Paul Turin

Personal information
- Date of birth: November 18, 1957 (age 68)
- Place of birth: St. Louis, Missouri, United States
- Height: 5 ft 11 in (1.80 m)
- Position: Goalkeeper

Youth career
- 1975: Christian Brothers

College career
- Years: Team / Apps / (Gls)
- 1976–1977: St. Louis Community College-Meramec
- 1978–1979: South Carolina Gamecocks

Senior career*
- Years: Team / Apps / (Gls)
- 1979–1980: St. Louis Steamers (indoor) / 18 / (0)
- 1979–1980: Tulsa Roughnecks / 9 / (0)
- 1980–1981: Tulsa Roughnecks (indoor) / 6 / (0)

= Paul Turin =

American soccer player

Paul Turin is a retired U.S. soccer goalkeeper who played professionally in the Major Indoor Soccer League and North American Soccer League.

==Youth==
Turin graduated from Christian Brothers College High School. He then began his collegiate career with St.
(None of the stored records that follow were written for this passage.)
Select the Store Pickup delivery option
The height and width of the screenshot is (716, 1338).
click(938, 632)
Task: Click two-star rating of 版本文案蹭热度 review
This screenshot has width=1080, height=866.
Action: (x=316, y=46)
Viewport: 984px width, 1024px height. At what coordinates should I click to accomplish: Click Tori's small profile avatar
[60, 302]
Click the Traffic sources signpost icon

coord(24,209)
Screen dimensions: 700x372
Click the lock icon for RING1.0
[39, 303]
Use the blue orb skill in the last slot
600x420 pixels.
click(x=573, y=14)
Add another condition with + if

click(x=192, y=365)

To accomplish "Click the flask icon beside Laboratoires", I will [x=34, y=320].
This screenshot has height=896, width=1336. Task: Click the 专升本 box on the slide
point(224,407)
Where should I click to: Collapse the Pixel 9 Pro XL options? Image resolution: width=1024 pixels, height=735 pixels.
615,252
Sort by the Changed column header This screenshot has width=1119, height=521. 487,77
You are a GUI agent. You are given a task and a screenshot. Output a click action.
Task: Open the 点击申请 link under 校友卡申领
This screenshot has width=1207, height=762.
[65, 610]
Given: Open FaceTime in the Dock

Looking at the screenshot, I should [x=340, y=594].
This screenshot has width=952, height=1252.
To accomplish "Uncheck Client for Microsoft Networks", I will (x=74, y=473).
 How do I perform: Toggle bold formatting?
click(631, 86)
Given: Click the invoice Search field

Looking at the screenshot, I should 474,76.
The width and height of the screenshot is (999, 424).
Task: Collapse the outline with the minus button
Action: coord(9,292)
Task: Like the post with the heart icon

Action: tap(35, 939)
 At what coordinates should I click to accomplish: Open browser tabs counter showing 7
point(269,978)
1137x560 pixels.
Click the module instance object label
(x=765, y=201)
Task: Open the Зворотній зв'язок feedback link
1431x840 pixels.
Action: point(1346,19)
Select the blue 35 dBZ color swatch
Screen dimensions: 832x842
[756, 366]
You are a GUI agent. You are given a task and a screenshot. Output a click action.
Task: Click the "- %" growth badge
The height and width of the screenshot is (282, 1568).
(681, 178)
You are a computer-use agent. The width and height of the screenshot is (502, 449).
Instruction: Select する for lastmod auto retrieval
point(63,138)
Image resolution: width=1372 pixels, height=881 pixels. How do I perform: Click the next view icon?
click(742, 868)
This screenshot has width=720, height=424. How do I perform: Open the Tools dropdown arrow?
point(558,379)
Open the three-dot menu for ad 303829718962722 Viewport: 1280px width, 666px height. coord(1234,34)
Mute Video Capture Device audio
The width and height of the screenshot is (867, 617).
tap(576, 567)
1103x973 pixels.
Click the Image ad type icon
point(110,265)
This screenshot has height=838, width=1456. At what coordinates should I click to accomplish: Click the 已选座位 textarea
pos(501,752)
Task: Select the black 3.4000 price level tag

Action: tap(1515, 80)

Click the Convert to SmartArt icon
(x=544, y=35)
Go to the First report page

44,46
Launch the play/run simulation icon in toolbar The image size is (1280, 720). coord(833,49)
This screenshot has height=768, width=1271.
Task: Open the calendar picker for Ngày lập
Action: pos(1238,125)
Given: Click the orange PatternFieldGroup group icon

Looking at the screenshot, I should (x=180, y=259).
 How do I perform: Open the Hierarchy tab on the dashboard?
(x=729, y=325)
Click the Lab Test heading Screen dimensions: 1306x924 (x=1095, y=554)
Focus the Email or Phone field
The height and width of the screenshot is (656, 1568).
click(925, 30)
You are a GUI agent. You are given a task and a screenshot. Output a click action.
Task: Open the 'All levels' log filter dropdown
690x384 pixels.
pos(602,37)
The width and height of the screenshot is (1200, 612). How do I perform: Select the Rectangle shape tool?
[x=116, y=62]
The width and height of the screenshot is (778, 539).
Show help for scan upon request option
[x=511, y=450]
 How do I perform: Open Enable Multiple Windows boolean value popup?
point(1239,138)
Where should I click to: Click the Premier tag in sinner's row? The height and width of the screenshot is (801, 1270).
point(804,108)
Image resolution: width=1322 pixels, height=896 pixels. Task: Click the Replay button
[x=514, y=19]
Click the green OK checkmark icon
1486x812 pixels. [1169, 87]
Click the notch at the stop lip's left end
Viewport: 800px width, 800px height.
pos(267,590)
Louis Community College-Meramec where he was a 1976 First Team and 1977 Honorable Mention (third team) National Junior College Athletic Association All American soccer player. In 1978, he was one of six players from STLCC-Meramec who transferred to the University of South Carolina. He played the 1978 and 1979 college soccer seasons with the Gamecocks. He has the third lowest goals against average in Gamecocks history.

==Professional==
In 1979, he signed with the St. Louis Steamers of the Major Indoor Soccer League. He played eighteen games and had the fourth lowest goals against average that season. In December 1979, the Tulsa Roughnecks of the North American Soccer League selected Turin with the first pick of the second round of the 1979 draft. He played the 1980 outdoor and 1980–1981 indoor seasons with the Roughnecks.